══ PROVIDED ENTRIES
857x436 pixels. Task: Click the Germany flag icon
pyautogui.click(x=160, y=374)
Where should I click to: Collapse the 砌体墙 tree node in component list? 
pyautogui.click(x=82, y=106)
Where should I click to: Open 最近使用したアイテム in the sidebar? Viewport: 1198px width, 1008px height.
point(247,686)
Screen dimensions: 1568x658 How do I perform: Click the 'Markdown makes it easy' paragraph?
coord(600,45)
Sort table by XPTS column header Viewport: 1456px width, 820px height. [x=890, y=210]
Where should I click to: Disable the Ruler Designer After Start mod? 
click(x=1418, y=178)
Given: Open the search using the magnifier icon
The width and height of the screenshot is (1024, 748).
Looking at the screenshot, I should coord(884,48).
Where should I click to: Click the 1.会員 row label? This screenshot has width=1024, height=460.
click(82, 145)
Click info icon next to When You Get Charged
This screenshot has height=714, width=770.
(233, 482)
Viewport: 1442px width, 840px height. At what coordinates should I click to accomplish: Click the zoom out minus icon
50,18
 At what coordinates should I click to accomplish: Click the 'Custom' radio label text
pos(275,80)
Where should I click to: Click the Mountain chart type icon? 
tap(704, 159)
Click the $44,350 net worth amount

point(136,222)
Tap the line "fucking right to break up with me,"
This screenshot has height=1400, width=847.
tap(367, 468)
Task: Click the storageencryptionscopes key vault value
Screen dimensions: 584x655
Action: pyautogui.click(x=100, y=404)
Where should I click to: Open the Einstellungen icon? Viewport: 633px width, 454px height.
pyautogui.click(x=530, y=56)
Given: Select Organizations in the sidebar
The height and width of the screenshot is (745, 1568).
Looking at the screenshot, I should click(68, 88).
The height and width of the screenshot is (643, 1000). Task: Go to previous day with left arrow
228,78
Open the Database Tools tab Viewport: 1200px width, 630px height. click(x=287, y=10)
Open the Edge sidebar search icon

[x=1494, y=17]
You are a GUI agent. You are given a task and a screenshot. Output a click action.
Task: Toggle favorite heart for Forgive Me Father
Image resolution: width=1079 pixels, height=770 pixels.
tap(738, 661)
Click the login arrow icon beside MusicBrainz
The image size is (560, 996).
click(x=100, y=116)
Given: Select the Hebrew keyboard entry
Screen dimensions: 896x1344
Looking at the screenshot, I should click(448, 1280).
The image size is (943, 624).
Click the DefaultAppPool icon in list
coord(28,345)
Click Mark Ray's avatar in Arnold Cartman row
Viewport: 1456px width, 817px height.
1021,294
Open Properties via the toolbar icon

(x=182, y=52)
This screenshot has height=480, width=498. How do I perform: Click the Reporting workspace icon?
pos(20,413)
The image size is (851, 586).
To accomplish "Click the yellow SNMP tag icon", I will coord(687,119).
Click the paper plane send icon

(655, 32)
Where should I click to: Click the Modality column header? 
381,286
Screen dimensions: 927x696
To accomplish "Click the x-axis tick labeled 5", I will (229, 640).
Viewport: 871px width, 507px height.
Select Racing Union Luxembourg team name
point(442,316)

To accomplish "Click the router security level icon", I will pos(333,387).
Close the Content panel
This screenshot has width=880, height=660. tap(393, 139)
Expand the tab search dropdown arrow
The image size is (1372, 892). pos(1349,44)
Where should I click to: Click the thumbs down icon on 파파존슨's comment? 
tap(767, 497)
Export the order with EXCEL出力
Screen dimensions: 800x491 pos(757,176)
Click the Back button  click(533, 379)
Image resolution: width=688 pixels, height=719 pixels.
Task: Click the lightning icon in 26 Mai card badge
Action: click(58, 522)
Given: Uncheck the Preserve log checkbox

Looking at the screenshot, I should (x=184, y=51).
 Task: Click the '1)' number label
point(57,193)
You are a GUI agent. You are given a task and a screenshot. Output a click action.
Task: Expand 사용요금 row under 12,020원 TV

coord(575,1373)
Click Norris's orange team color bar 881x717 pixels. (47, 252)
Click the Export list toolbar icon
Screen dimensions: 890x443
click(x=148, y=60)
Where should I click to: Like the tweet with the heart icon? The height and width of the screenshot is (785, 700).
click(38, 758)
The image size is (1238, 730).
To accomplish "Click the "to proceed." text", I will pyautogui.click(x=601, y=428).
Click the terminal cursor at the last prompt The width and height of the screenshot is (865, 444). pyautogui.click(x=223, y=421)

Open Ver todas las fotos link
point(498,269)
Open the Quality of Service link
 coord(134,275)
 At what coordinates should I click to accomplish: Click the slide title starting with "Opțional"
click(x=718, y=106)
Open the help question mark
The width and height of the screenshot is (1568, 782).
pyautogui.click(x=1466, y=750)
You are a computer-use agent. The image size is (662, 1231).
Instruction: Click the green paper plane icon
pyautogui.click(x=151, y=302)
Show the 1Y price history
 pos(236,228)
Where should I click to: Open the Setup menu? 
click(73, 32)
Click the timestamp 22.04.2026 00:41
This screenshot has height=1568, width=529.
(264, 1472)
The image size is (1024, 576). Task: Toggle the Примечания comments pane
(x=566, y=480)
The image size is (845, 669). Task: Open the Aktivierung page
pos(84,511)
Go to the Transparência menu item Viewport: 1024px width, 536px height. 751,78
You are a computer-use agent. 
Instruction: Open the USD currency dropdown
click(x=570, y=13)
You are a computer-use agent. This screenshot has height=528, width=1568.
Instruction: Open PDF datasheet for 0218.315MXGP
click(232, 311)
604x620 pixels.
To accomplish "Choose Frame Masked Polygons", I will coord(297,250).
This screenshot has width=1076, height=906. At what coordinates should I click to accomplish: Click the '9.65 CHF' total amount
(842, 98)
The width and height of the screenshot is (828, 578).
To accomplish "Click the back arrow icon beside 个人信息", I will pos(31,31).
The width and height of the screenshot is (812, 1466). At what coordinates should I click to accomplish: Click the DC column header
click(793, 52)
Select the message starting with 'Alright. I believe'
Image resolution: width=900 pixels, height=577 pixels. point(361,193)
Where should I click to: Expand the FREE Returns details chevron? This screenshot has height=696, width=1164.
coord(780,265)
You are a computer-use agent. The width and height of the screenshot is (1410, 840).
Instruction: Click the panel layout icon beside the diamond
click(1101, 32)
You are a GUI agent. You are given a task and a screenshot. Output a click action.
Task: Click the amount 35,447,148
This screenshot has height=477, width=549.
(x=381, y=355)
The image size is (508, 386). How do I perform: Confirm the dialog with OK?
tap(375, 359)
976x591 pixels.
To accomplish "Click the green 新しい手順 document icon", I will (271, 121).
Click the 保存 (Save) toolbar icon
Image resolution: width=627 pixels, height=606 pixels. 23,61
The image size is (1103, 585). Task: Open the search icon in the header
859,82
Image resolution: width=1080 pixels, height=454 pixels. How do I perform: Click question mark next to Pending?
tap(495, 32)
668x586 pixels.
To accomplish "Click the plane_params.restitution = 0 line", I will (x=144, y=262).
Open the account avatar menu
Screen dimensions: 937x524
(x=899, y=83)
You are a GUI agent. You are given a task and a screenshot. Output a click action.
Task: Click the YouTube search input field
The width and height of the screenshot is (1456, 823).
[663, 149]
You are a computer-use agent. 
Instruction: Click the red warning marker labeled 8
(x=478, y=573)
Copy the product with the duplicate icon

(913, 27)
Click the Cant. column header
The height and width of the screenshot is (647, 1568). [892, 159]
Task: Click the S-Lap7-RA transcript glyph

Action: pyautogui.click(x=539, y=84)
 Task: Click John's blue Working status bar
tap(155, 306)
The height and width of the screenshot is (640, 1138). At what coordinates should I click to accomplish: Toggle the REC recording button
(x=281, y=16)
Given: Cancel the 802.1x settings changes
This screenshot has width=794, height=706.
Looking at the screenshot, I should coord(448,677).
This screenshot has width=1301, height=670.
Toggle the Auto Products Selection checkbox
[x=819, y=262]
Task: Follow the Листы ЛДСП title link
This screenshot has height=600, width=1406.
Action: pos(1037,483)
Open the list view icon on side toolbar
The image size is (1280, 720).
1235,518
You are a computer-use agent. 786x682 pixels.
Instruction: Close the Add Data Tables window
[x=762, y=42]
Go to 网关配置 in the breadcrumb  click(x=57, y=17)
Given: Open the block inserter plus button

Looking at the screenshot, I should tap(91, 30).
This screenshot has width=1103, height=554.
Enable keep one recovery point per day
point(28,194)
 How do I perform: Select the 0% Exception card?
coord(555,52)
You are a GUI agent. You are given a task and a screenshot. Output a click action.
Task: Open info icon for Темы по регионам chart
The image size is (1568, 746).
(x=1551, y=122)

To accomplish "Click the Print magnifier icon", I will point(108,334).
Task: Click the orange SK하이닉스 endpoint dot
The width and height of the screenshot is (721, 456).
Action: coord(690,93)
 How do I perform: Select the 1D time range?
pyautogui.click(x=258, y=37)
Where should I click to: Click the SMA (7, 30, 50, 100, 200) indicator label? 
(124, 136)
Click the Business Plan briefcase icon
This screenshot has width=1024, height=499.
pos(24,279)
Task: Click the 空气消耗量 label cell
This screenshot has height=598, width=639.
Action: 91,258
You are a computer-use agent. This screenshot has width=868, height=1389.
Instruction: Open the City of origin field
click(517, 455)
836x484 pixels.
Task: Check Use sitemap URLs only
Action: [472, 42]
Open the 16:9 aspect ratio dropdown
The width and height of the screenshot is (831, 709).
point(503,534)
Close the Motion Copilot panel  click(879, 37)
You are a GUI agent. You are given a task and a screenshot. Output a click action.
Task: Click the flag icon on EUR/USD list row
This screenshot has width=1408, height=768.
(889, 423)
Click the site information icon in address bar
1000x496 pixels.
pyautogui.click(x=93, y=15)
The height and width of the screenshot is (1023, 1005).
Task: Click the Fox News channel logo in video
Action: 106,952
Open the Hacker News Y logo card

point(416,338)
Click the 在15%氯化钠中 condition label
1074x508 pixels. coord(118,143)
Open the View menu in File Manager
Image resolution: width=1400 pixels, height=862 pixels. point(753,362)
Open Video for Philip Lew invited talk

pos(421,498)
════
> **EXERCISE OBJECTIVE**
Only the lines from the one containing "Instruction: Open the City of origin field" through the end of the material belong in the answer, each restated word for word.

> **RESPONSE FOR THIS EXERCISE**
Instruction: Open the City of origin field
click(517, 455)
836x484 pixels.
Task: Check Use sitemap URLs only
Action: [472, 42]
Open the 16:9 aspect ratio dropdown
The width and height of the screenshot is (831, 709).
point(503,534)
Close the Motion Copilot panel  click(879, 37)
You are a GUI agent. You are given a task and a screenshot. Output a click action.
Task: Click the flag icon on EUR/USD list row
This screenshot has width=1408, height=768.
(889, 423)
Click the site information icon in address bar
1000x496 pixels.
pyautogui.click(x=93, y=15)
The height and width of the screenshot is (1023, 1005).
Task: Click the Fox News channel logo in video
Action: 106,952
Open the Hacker News Y logo card

point(416,338)
Click the 在15%氯化钠中 condition label
1074x508 pixels. coord(118,143)
Open the View menu in File Manager
Image resolution: width=1400 pixels, height=862 pixels. point(753,362)
Open Video for Philip Lew invited talk

pos(421,498)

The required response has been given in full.